The subject of free speech is bound to come up in a U.S. History class. This past Monday, as I walked into mine, I was abruptly presented with the topic of self-expression. My class received a sheet of paper asking us to decide who we thought should be barred from teaching, giving a speech, having a published book, or speaking up in class at USF. I’ve always considered myself to be strongly in favor of free speech; the thought of any sort of infringement on personal expression alarms me. However, in class that day I was challenged to think about four controversial people and their right to express themselves: a communist, an atheist, a racist and someone who believes homosexuality is morally wrong.
I decided that all four should be allowed to have books in the library, and if they happen to be students, they have the right to speak up in class about their beliefs, however offensive. The only one that made me pause for thought was the racist. I decided that in my perfect world, a racist would not be allowed to teach or speak at any institution. As my class discussed our answers, our professor provoked debate among us with questions like, “Really, you don’t want racists speaking out on campus? I thought you were all for free speech!”
My historical methods class was relocated that day to McLaren, where a celebration of the Jewish holiday of Yom Kippur was in full swing, and Pulitzer Prize-winning author of “The Color Purple”, Alice Walker, was scheduled to speak.
As Walker took the stage, I had no idea what to expect. I was slightly confused, as she is widely known as an activist for African-Americans. What could she have to say to a room of devout Jews on this holy day? As it turns out, quite a lot.
Walker, wife of a Jewish man, gave a heartfelt, solemnly provocative speech about peace in the world as she described her trip to Gaza. She proceeded to criticize in no uncertain terms the actions of the Israeli military in Palestine. Much of what she said was received with nods and applause, but also shaking heads. My professor left the room because of the speech’s one-sided nature. But Walker’s critique of the Israeli army and the support of the U.S. had me glued to my seat, staring at the rest of the room trying to note every reaction.

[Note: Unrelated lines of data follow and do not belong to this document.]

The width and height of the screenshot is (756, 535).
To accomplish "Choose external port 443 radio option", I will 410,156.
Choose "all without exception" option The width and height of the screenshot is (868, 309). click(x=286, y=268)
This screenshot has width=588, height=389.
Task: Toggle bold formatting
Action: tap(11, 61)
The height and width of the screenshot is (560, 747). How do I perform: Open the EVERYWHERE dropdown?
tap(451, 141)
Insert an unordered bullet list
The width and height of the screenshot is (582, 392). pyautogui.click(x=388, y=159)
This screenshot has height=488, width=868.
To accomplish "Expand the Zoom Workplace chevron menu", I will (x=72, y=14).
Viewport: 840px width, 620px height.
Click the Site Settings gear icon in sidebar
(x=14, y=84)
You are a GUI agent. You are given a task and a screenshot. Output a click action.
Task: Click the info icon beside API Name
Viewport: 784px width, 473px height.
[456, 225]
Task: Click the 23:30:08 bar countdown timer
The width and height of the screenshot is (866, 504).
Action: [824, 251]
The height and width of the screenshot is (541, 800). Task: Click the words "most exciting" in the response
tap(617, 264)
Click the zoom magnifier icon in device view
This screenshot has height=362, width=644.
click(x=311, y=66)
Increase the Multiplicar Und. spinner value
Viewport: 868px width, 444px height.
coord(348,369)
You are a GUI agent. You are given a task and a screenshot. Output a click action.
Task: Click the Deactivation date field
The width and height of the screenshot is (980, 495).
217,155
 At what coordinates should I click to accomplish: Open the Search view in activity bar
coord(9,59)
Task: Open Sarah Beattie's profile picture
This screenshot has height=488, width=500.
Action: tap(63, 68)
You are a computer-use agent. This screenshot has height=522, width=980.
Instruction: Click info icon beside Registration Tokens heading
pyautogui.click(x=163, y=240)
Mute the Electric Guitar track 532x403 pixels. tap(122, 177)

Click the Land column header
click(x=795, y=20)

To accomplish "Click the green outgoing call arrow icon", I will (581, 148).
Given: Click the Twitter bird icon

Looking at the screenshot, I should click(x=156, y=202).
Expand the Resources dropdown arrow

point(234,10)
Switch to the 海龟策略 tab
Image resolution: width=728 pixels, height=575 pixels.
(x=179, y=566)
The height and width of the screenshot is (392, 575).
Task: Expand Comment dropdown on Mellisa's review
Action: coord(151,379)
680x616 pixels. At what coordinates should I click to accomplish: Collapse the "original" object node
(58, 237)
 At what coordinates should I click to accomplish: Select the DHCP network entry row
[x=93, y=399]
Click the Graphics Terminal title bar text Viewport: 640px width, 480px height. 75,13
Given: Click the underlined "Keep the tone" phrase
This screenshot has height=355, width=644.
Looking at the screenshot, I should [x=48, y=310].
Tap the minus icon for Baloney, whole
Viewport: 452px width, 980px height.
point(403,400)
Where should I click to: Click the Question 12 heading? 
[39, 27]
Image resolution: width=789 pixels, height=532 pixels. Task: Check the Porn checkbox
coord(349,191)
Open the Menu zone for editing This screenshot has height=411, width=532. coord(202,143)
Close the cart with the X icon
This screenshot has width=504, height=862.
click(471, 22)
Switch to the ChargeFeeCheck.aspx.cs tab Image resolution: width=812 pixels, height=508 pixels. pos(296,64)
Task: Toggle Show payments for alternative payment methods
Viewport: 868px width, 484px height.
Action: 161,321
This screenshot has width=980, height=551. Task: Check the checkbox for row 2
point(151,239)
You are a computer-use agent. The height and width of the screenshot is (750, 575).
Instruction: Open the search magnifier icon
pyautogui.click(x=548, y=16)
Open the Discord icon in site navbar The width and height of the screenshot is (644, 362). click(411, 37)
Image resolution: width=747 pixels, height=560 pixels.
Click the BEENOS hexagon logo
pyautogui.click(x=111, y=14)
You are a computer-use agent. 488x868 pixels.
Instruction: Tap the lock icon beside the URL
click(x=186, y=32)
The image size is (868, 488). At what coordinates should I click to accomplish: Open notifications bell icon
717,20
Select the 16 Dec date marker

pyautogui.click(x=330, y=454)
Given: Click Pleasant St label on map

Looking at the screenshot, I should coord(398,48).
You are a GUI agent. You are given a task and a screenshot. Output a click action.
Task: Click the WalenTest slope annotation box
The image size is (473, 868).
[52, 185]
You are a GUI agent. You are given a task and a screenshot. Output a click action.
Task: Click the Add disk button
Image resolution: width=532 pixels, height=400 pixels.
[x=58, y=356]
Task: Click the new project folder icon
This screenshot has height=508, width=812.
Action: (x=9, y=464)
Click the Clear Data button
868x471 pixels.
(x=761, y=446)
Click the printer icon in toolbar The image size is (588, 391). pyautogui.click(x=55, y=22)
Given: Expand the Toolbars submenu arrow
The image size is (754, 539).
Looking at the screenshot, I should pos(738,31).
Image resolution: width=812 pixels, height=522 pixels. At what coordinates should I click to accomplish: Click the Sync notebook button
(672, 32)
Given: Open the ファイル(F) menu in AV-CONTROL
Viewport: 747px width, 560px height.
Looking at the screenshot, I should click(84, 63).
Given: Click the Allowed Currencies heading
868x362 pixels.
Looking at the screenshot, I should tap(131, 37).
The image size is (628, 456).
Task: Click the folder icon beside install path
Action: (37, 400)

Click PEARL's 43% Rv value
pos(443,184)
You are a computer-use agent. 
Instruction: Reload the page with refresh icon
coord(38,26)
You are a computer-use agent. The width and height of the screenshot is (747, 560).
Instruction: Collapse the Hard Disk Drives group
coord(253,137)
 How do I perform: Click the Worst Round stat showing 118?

I walked out of McLaren with a lot to think about. Walker is a passionate speaker with very strong beliefs – beliefs that many might find offensive. But what I learned that day (aside from details of the conflict between Israel and Palestine) was that free speech on campus is one of the most valuable learning tools an institution owes its students. Many might object to controversial speakers on campus, especially when we believe their views to be offensive or damaging to the student body. In Alice Walker’s case, I don’t believe they were. But it is vital that we keep inviting opinionated people to speak to us. Students need to be exposed to various points of view – even racist, sexist or communist– if only to strengthen their own.